> Text passage:
This Valentine's Day, Cupid won't be making a stop at the Smithsonian's National Zoo. Unlike the spontaneous attraction that most humans equate with love and romance, mating and dating at the National Zoo is planned, strategic and science-based--quite an unromantic encounter.
Successful breeding is often much more complicated than putting a male and female together and expecting nature to take its course. Animals in captivity need to be managed carefully to ensure the most genetically diverse population--which leads to healthier animals and a sustainable population that can safeguard a species from extinction.
The National Zoo facilitates this controlled and strategic breeding through its participation in the Species Survival Plan, a cooperative population management program among the Association of Zoos and Aquariums. Species Survival Plans maintain the pedigree of each animal in a particular program and make breeding recommendations for those animals based on which is most genetically important, as well as taking into account whether the facility has space for potential offspring.
Without a Species Survival Plan, animal populations are at risk of stagnation and eventual extinction. The plan ensures both a good genetic match and an environment that enables optimal breeding conditions for the animal, such as healthy diets and environmental control.
At the National Zoo, having a pair of animals with the right genetics is only half the battle in successful breeding. The science of managing the animals and ensuring they have the right habitat for their needs are also essential to successful reproduction. National Zoo animal care staff are experts in ensuring quality habitat and have had numerous successes during the past years in captive breeding.
Sometimes two animals might be the right genetic match but moving them to the same facility is not feasible. In these cases, the National Zoo's world-renowned reproductive science team steps in with assisted reproductive techniques. The Zoo's female giant panda and one of their elephants have both undergone artificial insemination procedures with sperm from males at different facilities. The Zoo's first successful elephant birth from artificial insemination occurred in 2001 when Shanthi was artificially inseminated using new catheter and ultrasound techniques developed by Zoo scientists.

> Activities:
A - Retype the text on breeding at the National Zoo word for word, starting with "This Valentine's Day, Cupid" and going on through "species from extinction.".
B - Answer these questions using the text on breeding at the National Zoo:
(i) According to the text, what does a genetically diverse population lead to?
(ii) What cooperative population management program does the National Zoo take part in?
(iii) In what year did the Zoo's first successful elephant birth from artificial insemination occur?
None of the stored material is needed for this work.

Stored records
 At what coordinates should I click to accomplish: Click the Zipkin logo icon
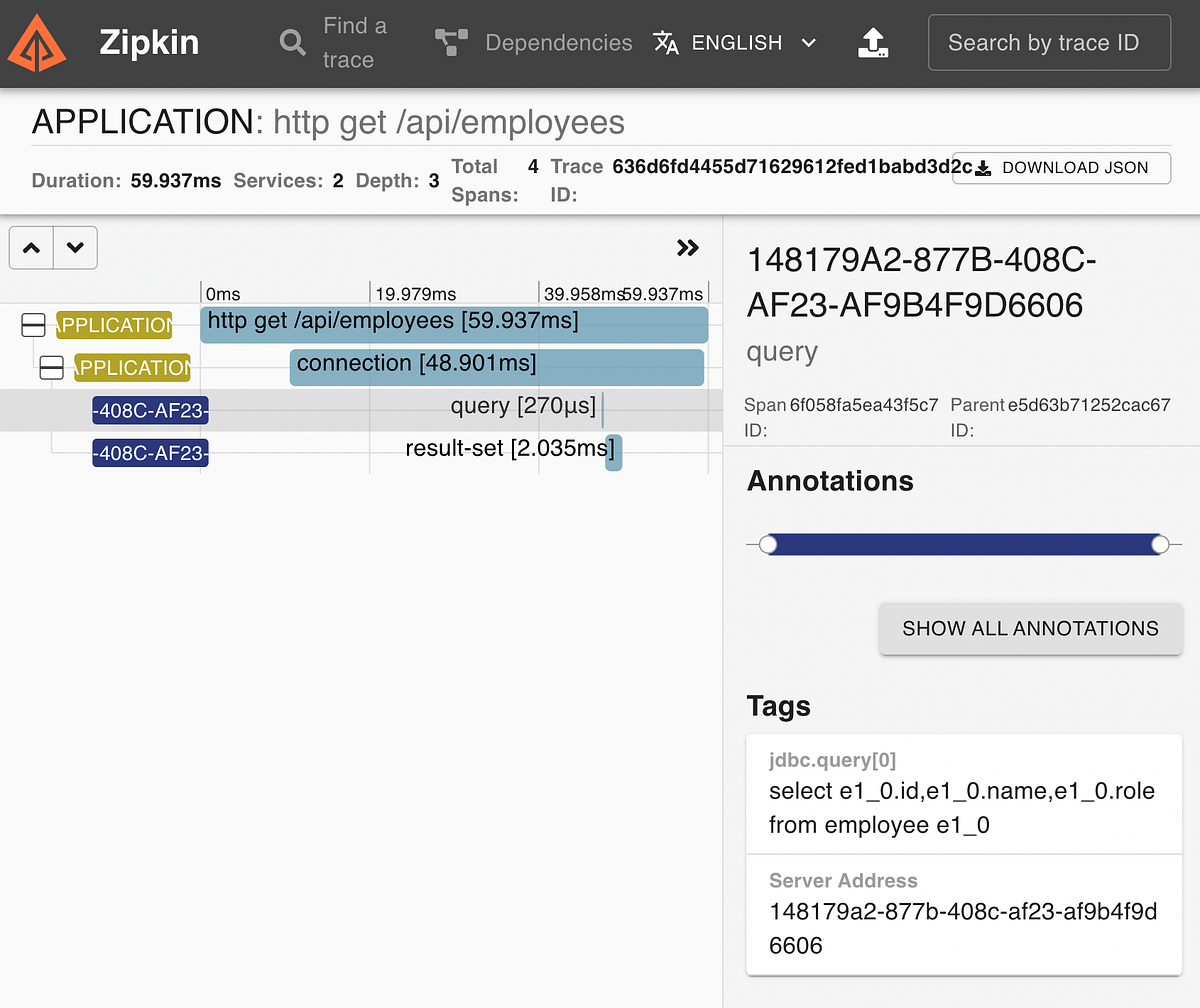point(36,42)
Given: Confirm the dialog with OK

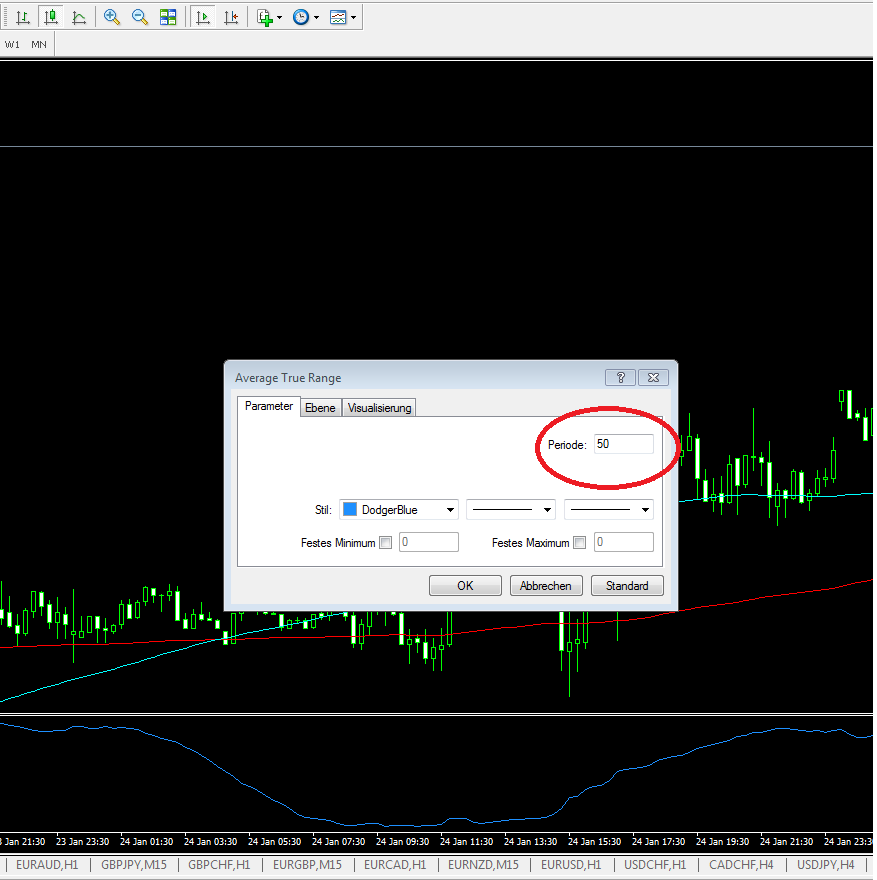Looking at the screenshot, I should (465, 586).
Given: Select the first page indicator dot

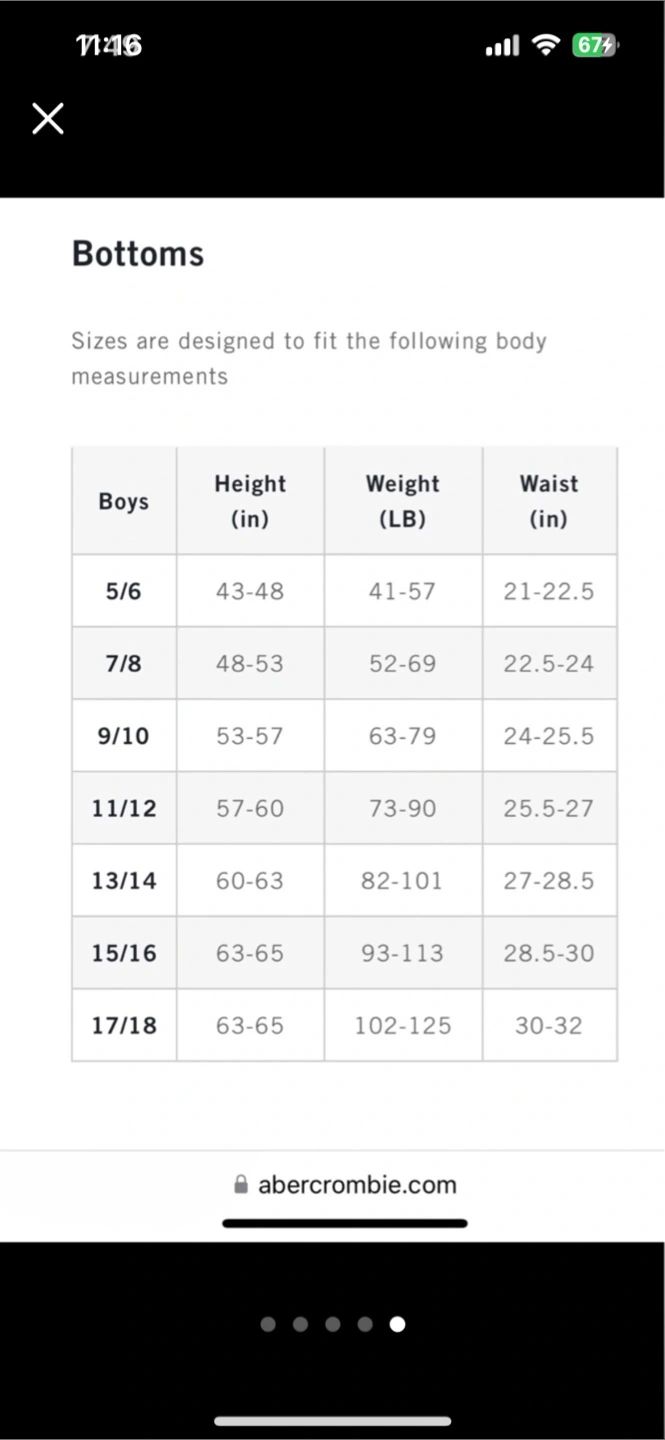Looking at the screenshot, I should pos(268,1324).
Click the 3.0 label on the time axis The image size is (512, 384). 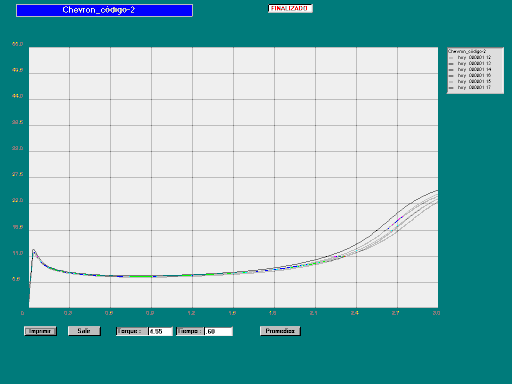coord(436,313)
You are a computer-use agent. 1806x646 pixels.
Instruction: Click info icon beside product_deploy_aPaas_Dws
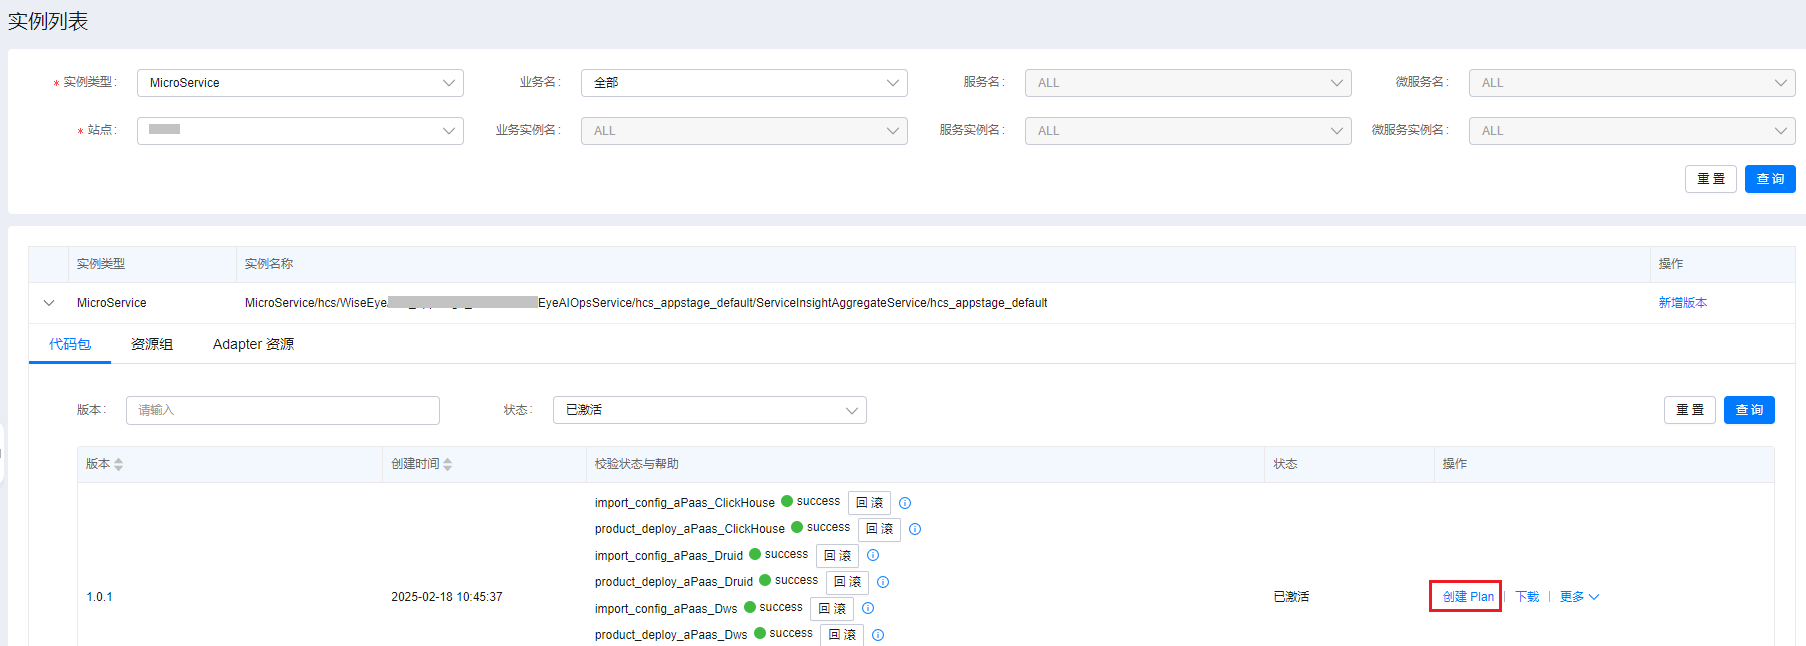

> Responses by task:
A -
This Valentine's Day, Cupid won't be making a stop at the Smithsonian's National Zoo. Unlike the spontaneous attraction that most humans equate with love and romance, mating and dating at the National Zoo is planned, strategic and science-based--quite an unromantic encounter.
Successful breeding is often much more complicated than putting a male and female together and expecting nature to take its course. Animals in captivity need to be managed carefully to ensure the most genetically diverse population--which leads to healthier animals and a sustainable population that can safeguard a species from extinction.

B -
(i) Healthier animals and a sustainable population that can safeguard a species from extinction.
(ii) The Species Survival Plan.
(iii) 2001.